In December 1794, a month his father died, Peynier moved to Aix where he hopes to restore his health. At this time, losing his sight because of his old head injury.

Peynier died on 11 October 1809 in Arance (now Mont, Pyrénées-Atlantiques).

== Origins and family ==

Antoine de Thomassin came from the house of Thomassin, a noble family from Burgundy, known from the 15th century and based in Provence.
This family formed several branches, the main one being that of Marquis de Saint-Paul.
Eight of its members became councilors to the Parlement of Aix-en-Provence, and one became a president. Two others became councilors to the Court of Auditors of Provence, and four became advocate-general.

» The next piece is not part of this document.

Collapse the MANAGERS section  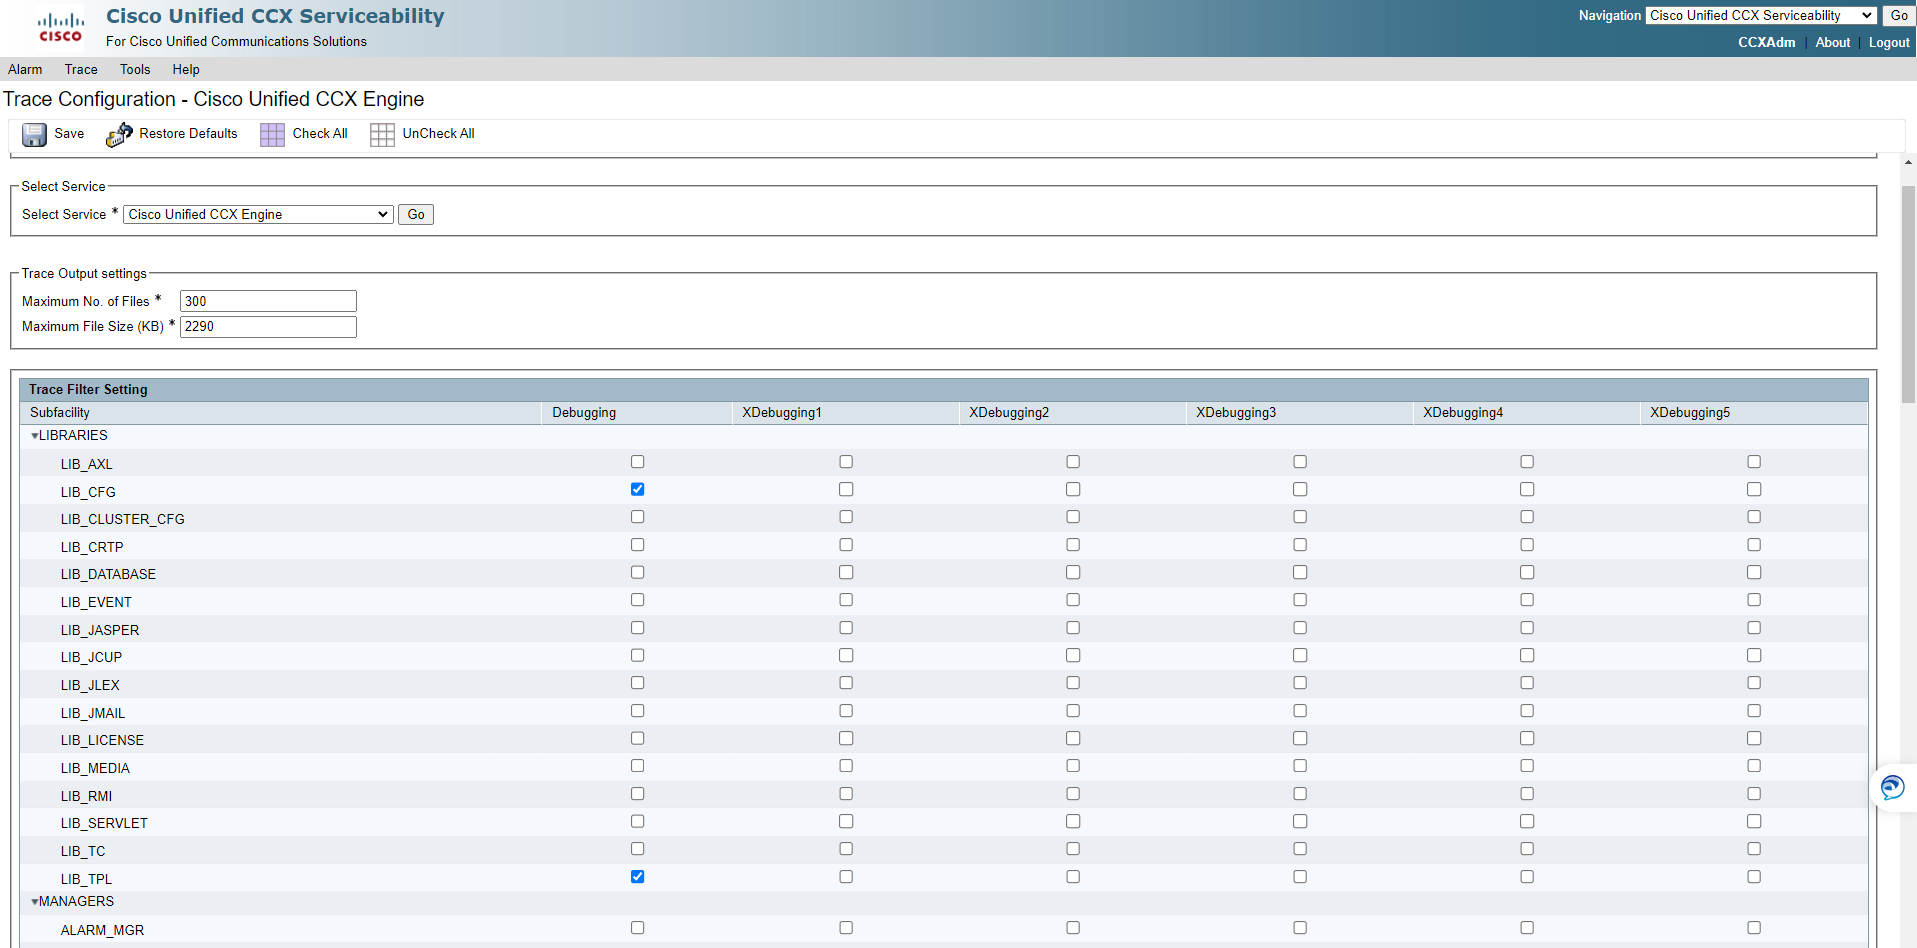pos(35,901)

Antoine de Thomassin was born on 27 September 1731 in Aix-en-Provence
He was the son of Louis de Thomassin Peynier (1705–1794), Marquis de Peynier, twice intendant in the Lesser Antilles between 1763 and 1783, and Anne Dupuy de la Moutte (1705–1785).
His parents married on 19 March 1726 in Aix-en-Provence.
Their children were:
1. Jean-Luc de Thomassin de Peynier (1727–1807), councilor, then president of the Parlement of Aix-en-Provence (1748), baron of Trets
2. Marie Anne Thérèse, born in 1729 in Peynier
3. Alexandre Henry (1729–1736)
4. Antoine de Thomassin de Peynier
5. Marie Gabrielle de Thomassin de Peynier (1733–1772), abbess of Hyères in 1769;
6. Jacques-Louis-Auguste de Thomassin de Peynier (1734–1815), canon-count of Saint-Victor de Marseille, abbé of Aiguebelle, member of the Académie des Sciences, Arts et Belles-Lettres of Marseille;
7. Michel Marie Sextius de Thomassin de Peynier (1736–1765), knight, officer on the king's ships
8. Madeleine de Thomassin de Peynier (1737–1815), Benedictine nun
9. Marie Henriette de Thomassin de Peynier (1739–1800), who married in 1757 in Aix to Jacques-Henri de Lieuron, squire of Saint-Chamas;
10. Angélique Thérèse de Thomassin de Peynier (1744–1810), who married in 1770 in Aix to Étienne-François Baudil Senchon de Bournissac (born 1729, guillotined in 1792).